(Exercise requirements) Each line below must be transcribed exactly, and no picture may appear in the transcription.
Data for the task Block Start
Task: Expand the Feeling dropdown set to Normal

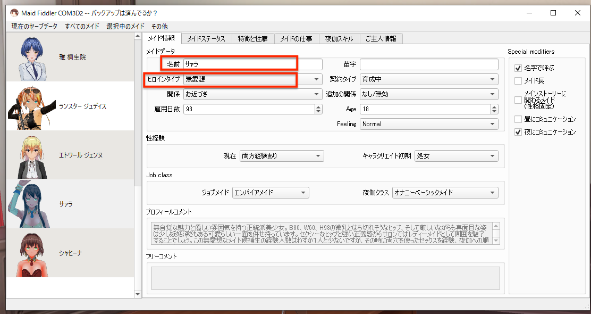Action: coord(493,123)
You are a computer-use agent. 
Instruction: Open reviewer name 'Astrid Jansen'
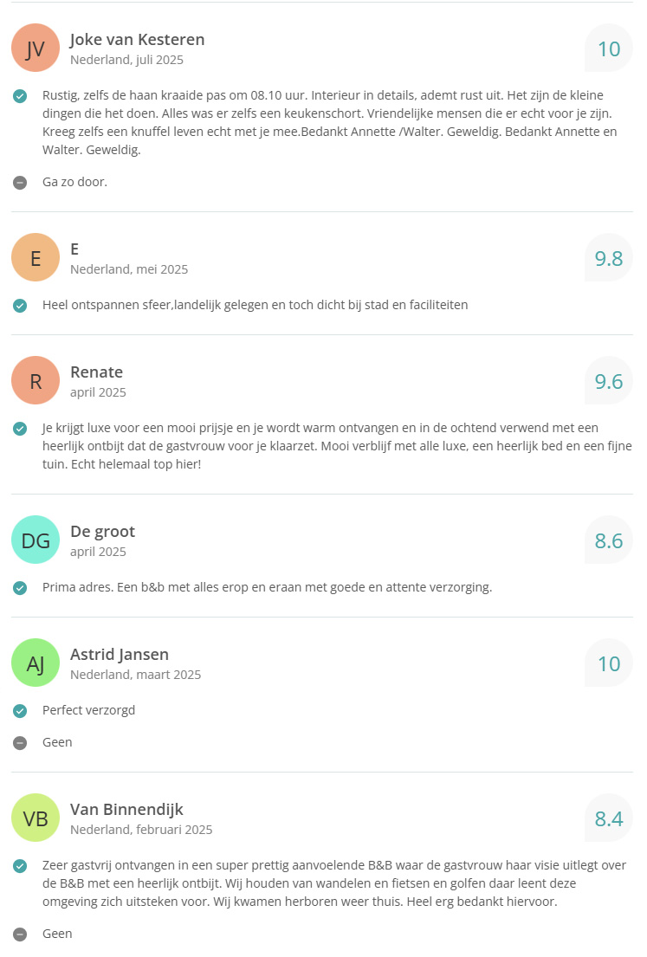(x=120, y=655)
Data for the task Block End
(Answer below)
Task: Expand the Feeling dropdown set to Normal

Action: coord(493,123)
You are a computer-use agent. 
Instruction: Open reviewer name 'Astrid Jansen'
(x=120, y=655)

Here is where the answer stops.